─── Record excerpts
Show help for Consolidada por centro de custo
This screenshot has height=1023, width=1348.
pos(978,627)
──────
─── Record excerpts
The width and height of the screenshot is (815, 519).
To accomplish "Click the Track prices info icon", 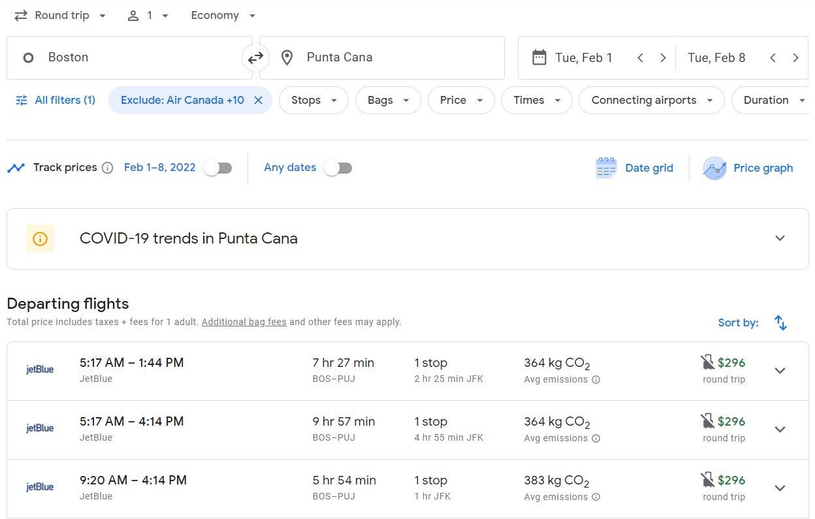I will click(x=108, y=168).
──────
─── Record excerpts
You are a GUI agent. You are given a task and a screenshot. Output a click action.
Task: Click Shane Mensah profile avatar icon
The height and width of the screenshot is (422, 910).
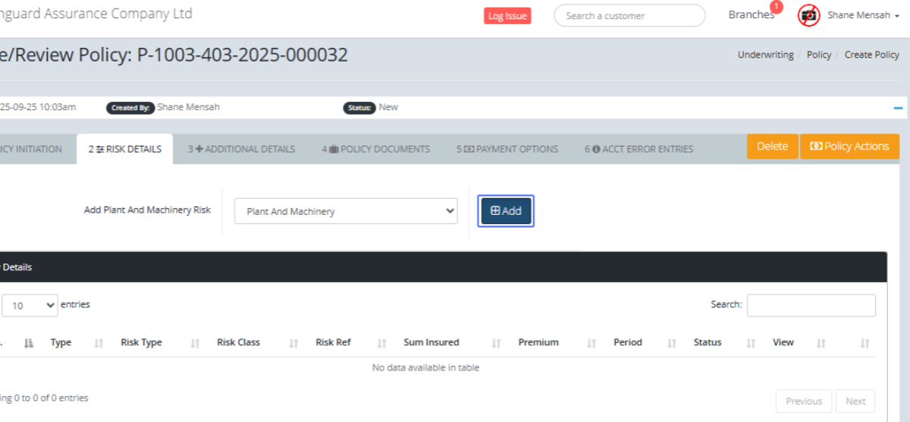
──────
> _What you need to do_: Word for word, restate the lines of the data above that fall between the line holding "You are a GUI" and the line holding "The height and", inclusive, and no other lines.

> _Solution to this exercise_:
You are a GUI agent. You are given a task and a screenshot. Output a click action.
Task: Click Shane Mensah profile avatar icon
The height and width of the screenshot is (422, 910).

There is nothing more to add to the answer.